Wednesday, 22 June 2016

A Harder Rain May Fall

After weeks of wondering, Jiangsu authorities are now very worried about the rising waters in the province.

Their unease is taking two forms.

One of those is natural.

That is, water levels are already rising at a steady rate here because of increased local rainfall. Nanjing and many of its suburbs have experienced heavy if scattered thunderstorms for a number of successive days and nights. At the same time, the irregular nature of these storms is clearly confounding forecasters, who’ve been having a great deal of trouble predicting just how much rain and where it will fall in “Nanjing”, a metropolitan area that’s no longer just a large city on the banks on the Yangtze River but now encompasses townships 25-30 km in every direction.

In any event, the timing for Nanjing and its various localities is lousy, because the Yangtze River nearby is now taking on more water from flood runoff upstream. Meanwhile, the rain that’s been raging in Zhejiang province next door is affecting the delta region to the southeast of Nanjing. Lake Tai [太湖], the region’s largest fresh water lake, is now over flood stage, and the cities of Suzhou, Changzhou and Wuxi in Jiangsu have reached the warning level just below actual flooding.

Furthermore, the timing of this new round of rain is made even more challenging by the fact that it’s high tide off China’s eastern coastline at the moment, making it more difficult for water to drain into the ocean, as well as putting more pressure on the province’s dubious dike and reservoir system.

In short, there’s more water coming to Jiangsu and pretty much nowhere to put it.

This rapidly developing situation led the Jiangsu provincial government to convene a meeting here this morning of “the relevant departments and work units” [有关部门和单位]--a conference to coordinate the response to the flooding that’s happening and that yet to arrive.
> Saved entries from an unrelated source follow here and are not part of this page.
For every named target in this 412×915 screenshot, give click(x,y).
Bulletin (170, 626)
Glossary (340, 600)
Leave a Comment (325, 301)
Officials were instructed to “do their best work, pay close attention to changes in rainfall and weather, strengthen flood control and forecasting, and provide a scientific basis for decision-making”—the latter being less an instruction than clearly a cry for help in making the right choices. This isn’t going to be easy.

The other source of worry in Jiangsu turns out to be political. That is, whether local officials are actually up to the task of meeting the floodwaters head on.

An editorial in today’s Nanjing Daily expressed some doubts. The commentary, entitled “Flood Prevention and Disaster Relief, Better To Be Late Than Never”, [防汛减灾,多未雨绸缪少亡羊补牢] admonished local officials “not to stay hidden”, to “investigate early, so as to be able to intervene early”. “Stepped-up inspections of dikes, reservoirs, hydropower stations, sluices and other flood control projects are essential”, the editorial insisted, as was follow-up work to deal with disasters because “accidents will happen”.

The commentary also warned against “formalism”—that is, cadres simply going through the motions—and argued that “with fewer slogans, there is more effectiveness.” Officials needed “to be more active on a rainy day, so that an emerging situation can be remedied.”

This editorial isn’t just a set of instructions, but an unsubtle reminder to officials of what their predecessors tended to practice in previous disasters: a propensity to wait for Beijing to issue instructions before acting, too much caution for fear of censure, an unwillingness to be inventive—all of these are part of the general critique of cadres that Party leader Xi Jinping has been making since he took office. The commentary in Nanjing Daily wouldn’t have appeared out of the grey skies unless there was genuine nervousness about how local officials will respond when the waters rise.

And that’s because political reputations are at stake.

In a meeting held 2 days ago (but only mentioned this afternoon), Jiangsu’s boss Luo Zhijun [罗志军] reminded local officials that 6 years ago the province embarked on an extensive flood control and prevention project for Lake Tai (also a major water source for cities in the eastern part of the province) and said that he therefore expected Jiangsu to “win this battle in the protracted war” against flooding in the delta region. 

Luo is clearly worried for the public welfare, and also the political: He’s giving commands to cadres to make sure that they do their jobs, so that he and others can keep theirs.

It all may turn out fine in the end, for there are many fine officials in these parts. But there are nonetheless difficult days ahead for Jiangsu, for Nanjing, for its residents and their local rulers. It’s worth pondering about the possibility that floodwaters may not be the only things rolling in Jiangsu in the coming weeks.